Most people think the barrier to using GitHub is learning to code.
It’s not.
The real barrier is a handful of tiny, boring, “nobody ever explained this” skills that make the difference between:
bookmarking a repo and never touching it
actually running it and getting value out of it
You don’t need to become a developer.
You just need to know how to run things.
This guide covers the smallest set of skills that will unlock a huge percentage of GitHub projects for you—fast.
#1: Learn how to clone a repo
This is straightforward and easy.
Download GitHub Desktop and log in. Once there, choose File → Clone repository.
In the popup that appears, click on the URL tab on the far right. Copy and paste the URL of the repo you want to clone and choose where you want to save it on your hard drive.
GitHub will download the repo as a folder on your computer, named after the repo.
#2: Download Python and Node.js
Go to https://www.python.org/downloads/ and download Python.
When installing, be sure to check the box next to “Add Python to PATH” so it will work from the command line.
Next, go to https://nodejs.org/en/download and download Node.js.
Done.
For repos that include lots of other code packages, we will be using:
npm (Node Package Manager) for JavaScript
pip (Python’s package installer) for Python
The fastest way to know what to use
If the repo you are working in contains a package.json file, you will be using npm.
If the repo contains requirements.txt instead, you will be using pip.
These files just list the extra code the project depends on.
#3: Learn the most basic ways to use Command Prompt
If you’re a Windows user, you have options. You can use Command Prompt, PowerShell, Git Bash, or others.
These are different shells, but most basic commands (like cd) work the same across them.
You can open Command Prompt by going to the Start menu and typing cmd.
It will open a black window with a file path listed, like:
C:\Windows\System32>
Move into your project folder
Since you’ve already cloned a repo, go to where you saved it on your hard drive.
Right-click the folder and choose Copy as path.
Return to Command Prompt and type:
cd "paste-your-path-here"
Then hit Enter.
Now you are in the correct folder to run commands for that project.
Running the project
Now that you have Python and Node.js installed, you can run the repo based on what it uses.

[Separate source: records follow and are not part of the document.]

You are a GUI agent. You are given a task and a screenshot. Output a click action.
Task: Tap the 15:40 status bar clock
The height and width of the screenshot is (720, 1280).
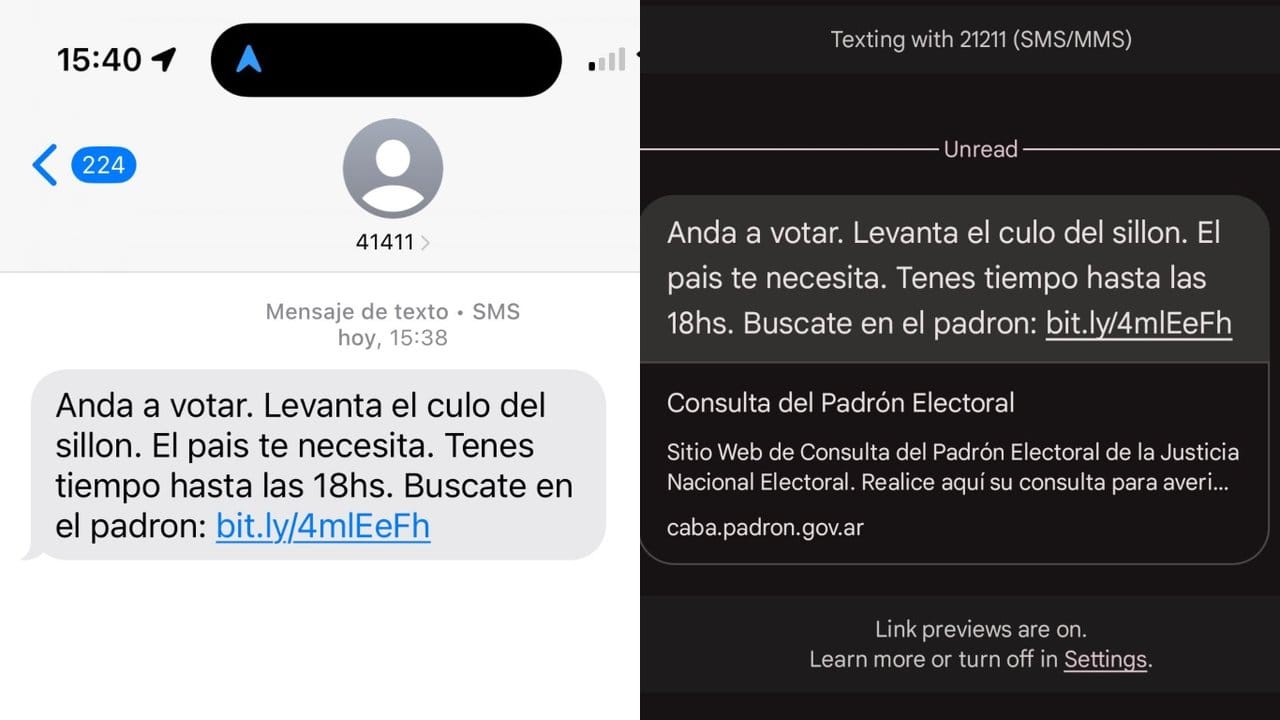[99, 60]
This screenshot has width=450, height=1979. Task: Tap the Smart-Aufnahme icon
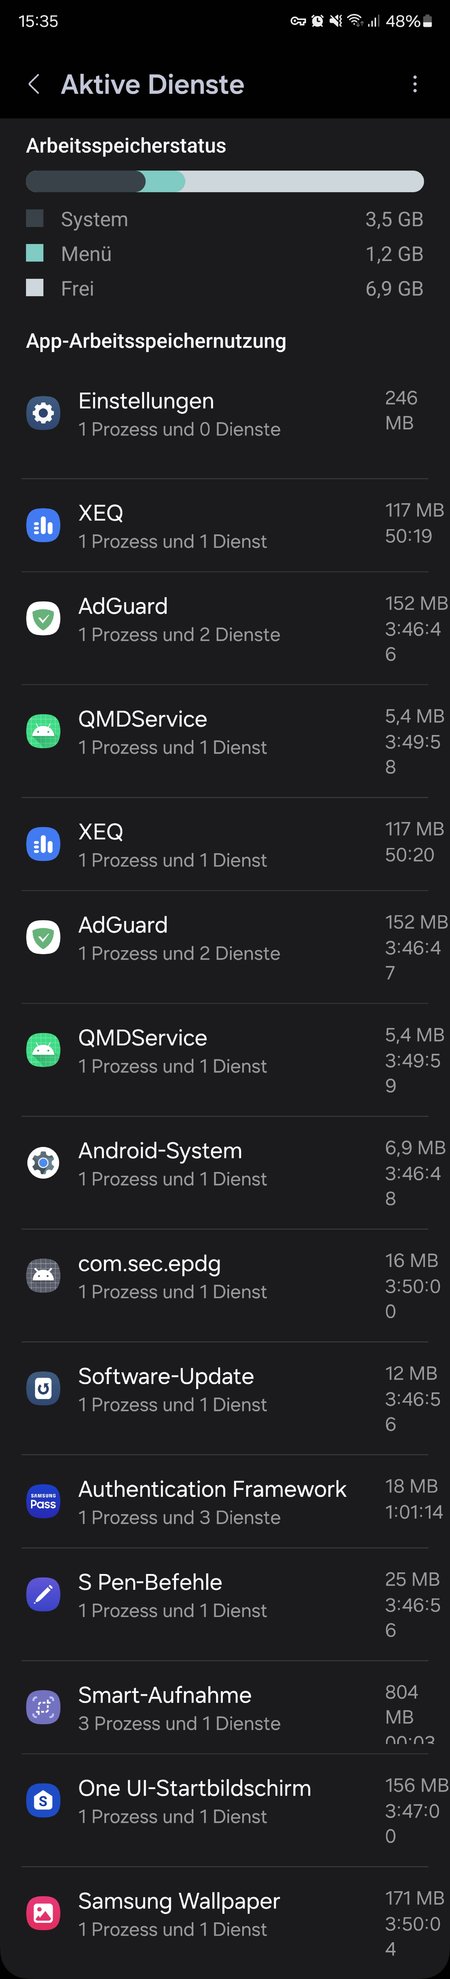[x=43, y=1707]
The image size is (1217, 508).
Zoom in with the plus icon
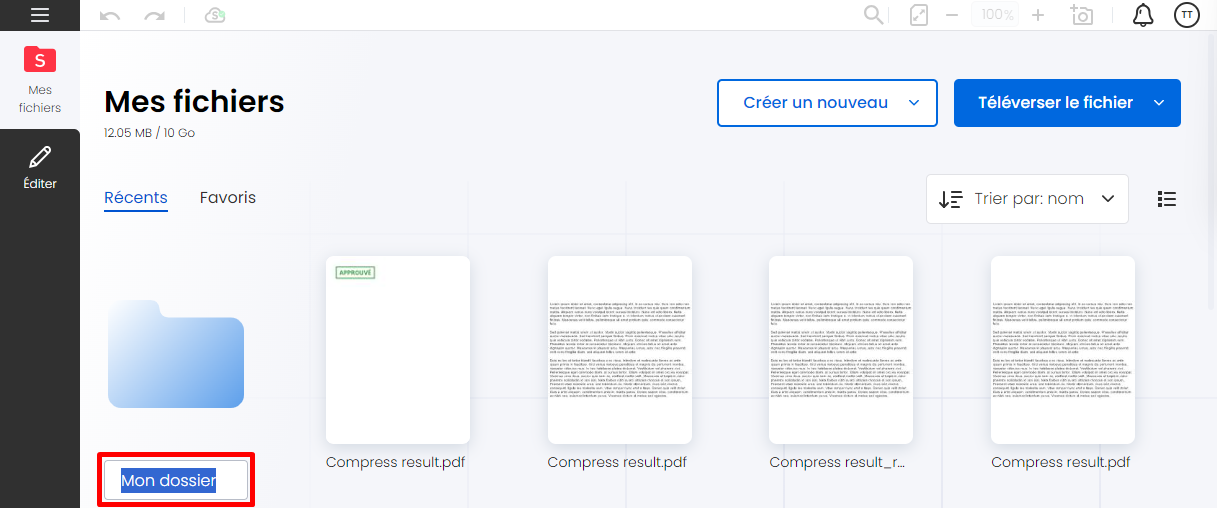(x=1038, y=15)
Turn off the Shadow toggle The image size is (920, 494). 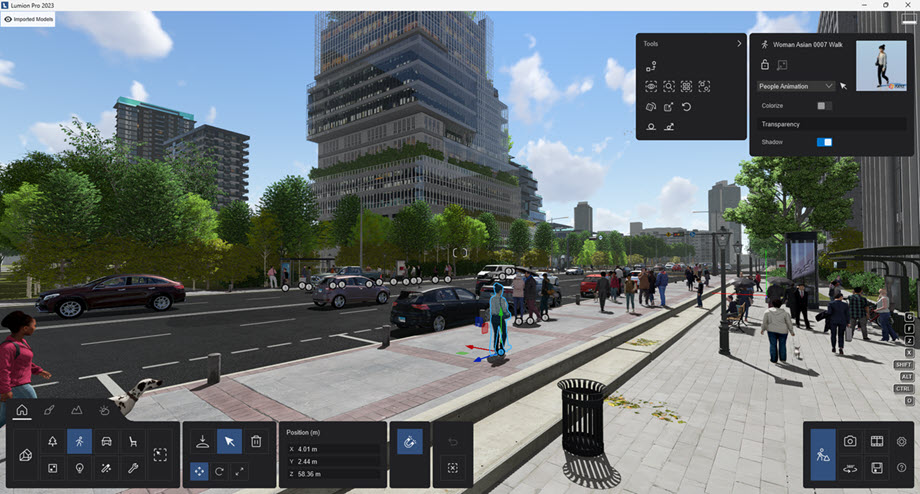click(823, 142)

Look in the root folder for either:
package.json → use npm
requirements.txt → use pip
For npm (JavaScript projects)
These are the most common commands you’ll see:
npm install
npm run dev
(Some projects also use npm run build, but not all.)
Running npm run dev will usually give you a local URL like:
Open that in your browser to see the project running on your computer.
For pip (Python projects)
The main commands are:
pip install -r requirements.txt
python app.py
(Replace app.py with whatever file the project uses.)
On some systems, you may need to use:
python3 app.py
What happens when you run it?
Some Python projects will print output directly in the terminal
Others will open a browser window (especially apps built with tools like Streamlit)
How to know what command to run
Open the README file.
Look for a section called:
“Installation”
“Getting Started”
Then:
👉 Copy and paste the commands exactly
Don’t overthink it.
This is the part nobody tells you:
You don’t need to understand most of the code in a GitHub repo to use it.
You just need to know how to:
get it onto your computer
install what it depends on
run the right command
That’s it.
Once you have these basics down, GitHub stops being a wall of confusing files and starts becoming a library of tools you can actually use.
And the more you do this, the easier it gets—because most repos follow the same patterns over and over again.
You don’t need to become a programmer.
You just need to stop skipping this layer.